Data shown:

━━━━━━

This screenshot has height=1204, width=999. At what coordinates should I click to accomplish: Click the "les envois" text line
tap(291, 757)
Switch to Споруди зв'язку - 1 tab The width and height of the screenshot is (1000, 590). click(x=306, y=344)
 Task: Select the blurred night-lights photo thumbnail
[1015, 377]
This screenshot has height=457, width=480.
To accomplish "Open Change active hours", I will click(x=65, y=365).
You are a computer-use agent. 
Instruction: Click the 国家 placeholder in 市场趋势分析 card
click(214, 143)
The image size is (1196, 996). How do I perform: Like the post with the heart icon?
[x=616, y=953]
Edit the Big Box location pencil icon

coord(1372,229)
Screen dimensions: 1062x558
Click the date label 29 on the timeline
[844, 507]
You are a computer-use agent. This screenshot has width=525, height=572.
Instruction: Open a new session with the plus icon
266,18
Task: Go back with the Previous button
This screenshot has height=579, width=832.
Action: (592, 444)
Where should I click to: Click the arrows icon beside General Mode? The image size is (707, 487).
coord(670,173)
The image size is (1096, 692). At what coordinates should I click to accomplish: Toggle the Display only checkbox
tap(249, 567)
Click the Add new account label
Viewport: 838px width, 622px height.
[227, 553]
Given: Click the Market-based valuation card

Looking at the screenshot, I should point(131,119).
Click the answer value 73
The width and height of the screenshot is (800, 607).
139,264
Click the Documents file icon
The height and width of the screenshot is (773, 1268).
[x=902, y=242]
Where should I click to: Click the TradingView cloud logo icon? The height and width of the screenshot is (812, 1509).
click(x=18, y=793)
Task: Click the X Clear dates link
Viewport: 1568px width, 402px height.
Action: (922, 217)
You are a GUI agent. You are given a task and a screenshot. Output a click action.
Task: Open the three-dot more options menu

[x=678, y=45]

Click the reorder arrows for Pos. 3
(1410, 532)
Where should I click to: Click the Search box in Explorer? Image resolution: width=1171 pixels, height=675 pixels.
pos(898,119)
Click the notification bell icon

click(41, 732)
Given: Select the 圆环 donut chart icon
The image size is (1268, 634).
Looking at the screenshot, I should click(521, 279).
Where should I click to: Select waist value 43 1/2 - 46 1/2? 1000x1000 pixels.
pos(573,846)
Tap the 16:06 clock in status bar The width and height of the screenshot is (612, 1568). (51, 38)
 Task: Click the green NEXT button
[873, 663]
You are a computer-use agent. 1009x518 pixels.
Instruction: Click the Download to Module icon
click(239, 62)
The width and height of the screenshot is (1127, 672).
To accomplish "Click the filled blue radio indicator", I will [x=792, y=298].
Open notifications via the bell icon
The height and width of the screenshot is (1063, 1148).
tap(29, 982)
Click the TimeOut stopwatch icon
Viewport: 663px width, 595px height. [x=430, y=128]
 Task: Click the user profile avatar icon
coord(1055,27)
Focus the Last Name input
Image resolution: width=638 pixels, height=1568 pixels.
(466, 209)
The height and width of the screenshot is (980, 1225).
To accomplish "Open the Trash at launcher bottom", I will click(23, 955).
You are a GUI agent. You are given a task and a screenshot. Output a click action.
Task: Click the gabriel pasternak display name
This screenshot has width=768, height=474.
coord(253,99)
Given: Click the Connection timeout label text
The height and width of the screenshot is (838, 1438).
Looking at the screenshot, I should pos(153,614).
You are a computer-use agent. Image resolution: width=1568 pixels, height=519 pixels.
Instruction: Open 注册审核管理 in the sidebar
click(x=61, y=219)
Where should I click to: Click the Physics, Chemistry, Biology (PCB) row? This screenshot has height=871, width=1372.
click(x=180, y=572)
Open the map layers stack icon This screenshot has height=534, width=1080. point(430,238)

━━━━━━

Your objective:
Your response should contain each line of the entries above that holds the string "agent".

Output of the task:
You are a computer-use agent. 
You are a computer-use agent. This screenshot has width=525, height=572.
You are a GUI agent. You are given a task and a screenshot. Output a click action.
You are a computer-use agent. 1009x518 pixels.
You are a GUI agent. You are given a task and a screenshot. Output a click action.
You are a computer-use agent. Image resolution: width=1568 pixels, height=519 pixels.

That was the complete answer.